After 20 years of teaching, I've seen many students look at me accusingly if they learned something new from some other teacher, as if I had not taught them properly.
If you are new to T'ai Chi, please read this part VERY carefully. No one teacher can possibly know or focus on every aspect of Tai Chi. Its just like no Photoshop or Adobe Illustrator expert can know every single trick in those vast programs. The programs are too huge and vast for any one person to know everything about it.
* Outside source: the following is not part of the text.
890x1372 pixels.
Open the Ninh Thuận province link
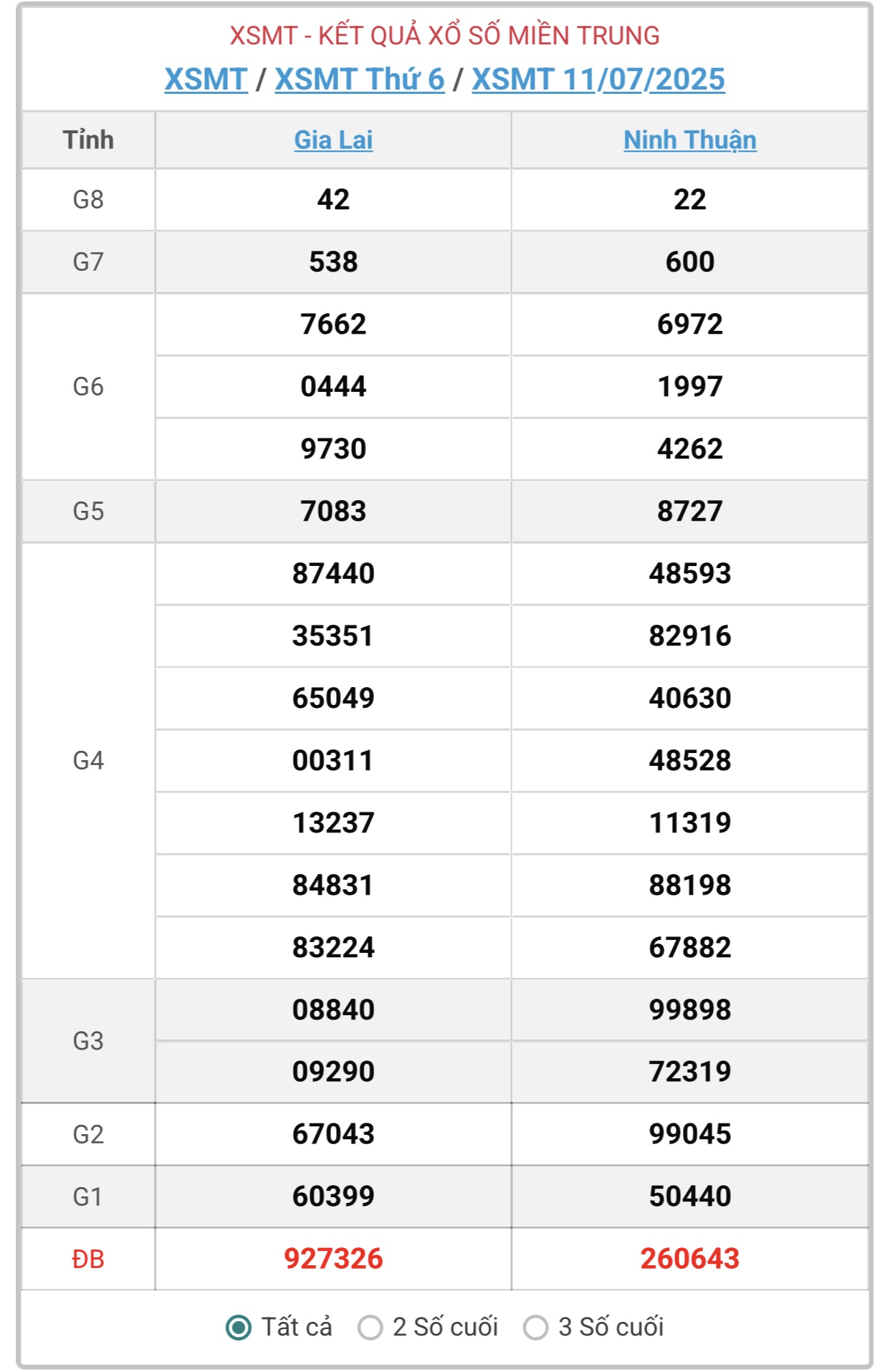(x=690, y=140)
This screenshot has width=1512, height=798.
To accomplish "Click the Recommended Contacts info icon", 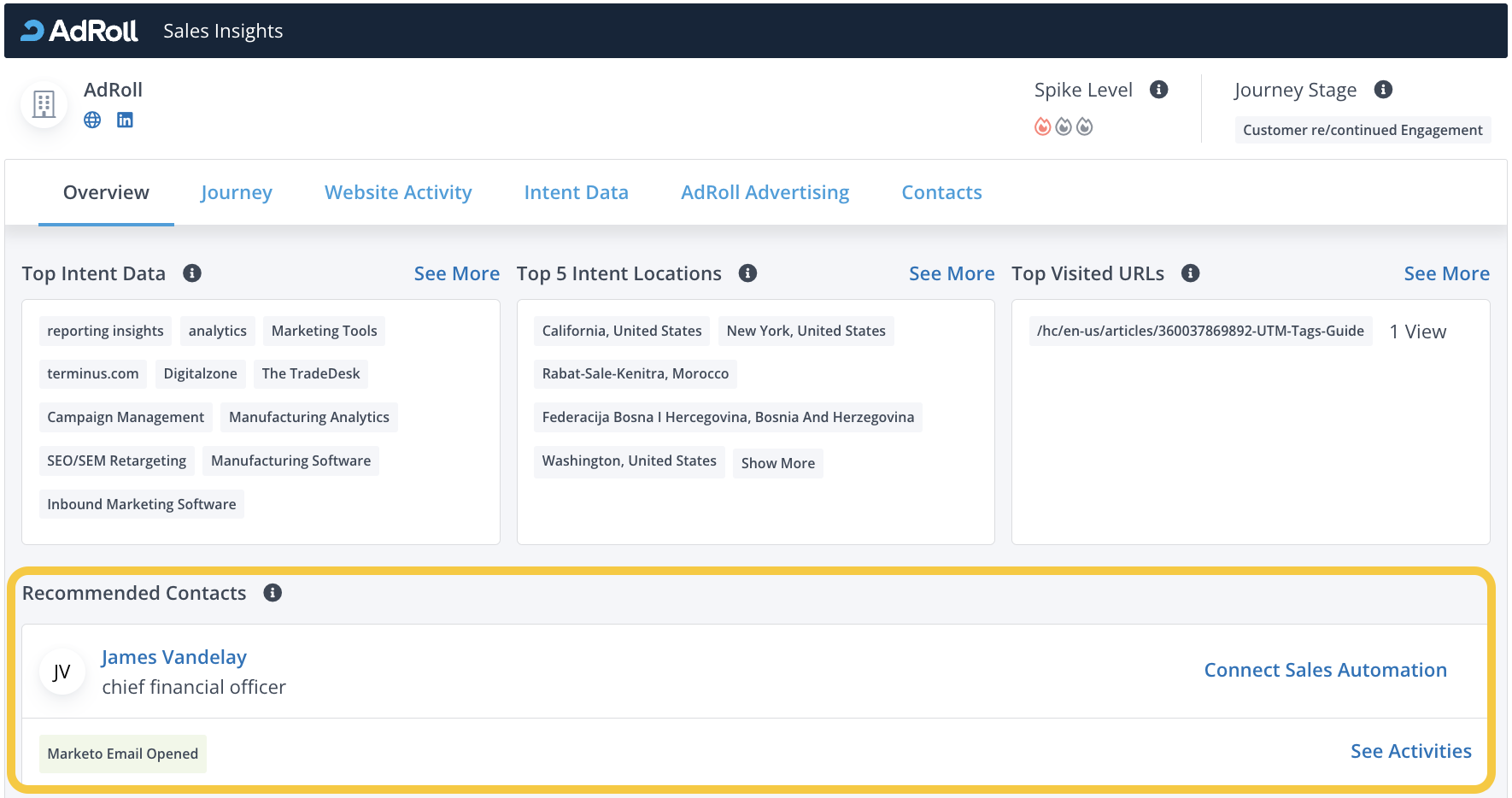I will (273, 593).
But, that doesn't mean that your teacher doesn't have a great deal to teach you that I or any other teacher may not know about.
I have yet to meet a bad Tai Chi teacher in all my travels around the world, and I am sure that if you are with a teacher and have enjoyed his or her classes that you have a wonderful teacher. This discussion is an opportunity for all of us to learn more from one another, not to dictate THE CORRECT way to do things.
If you or your teacher would like to be part of this worldwide discussion on the concept of Is Tai Chi a Form of Qigong? you can, at World Healing Day's Online Community Forum link below:
http://community.worldhealingday.org/community/Go-to-profile/
IF YOU DON'T HAVE AN ACCOUNT THERE, ITS FREE, AND YOU'LL SEE AN OPTION AT THE ABOVE LINK.
Yours in Qi,
Bill Douglas and Angela Wong-Douglas
Founders of World Tai Chi & Qigong Day
p.s. If you teach Tai Chi but haven't incorporated Qigong breathing, the general principle, in case you'd like to incorporate it, is to inhale when arms and legs are moving in preperation, and then exhale as you "sink" into the leg you are filling.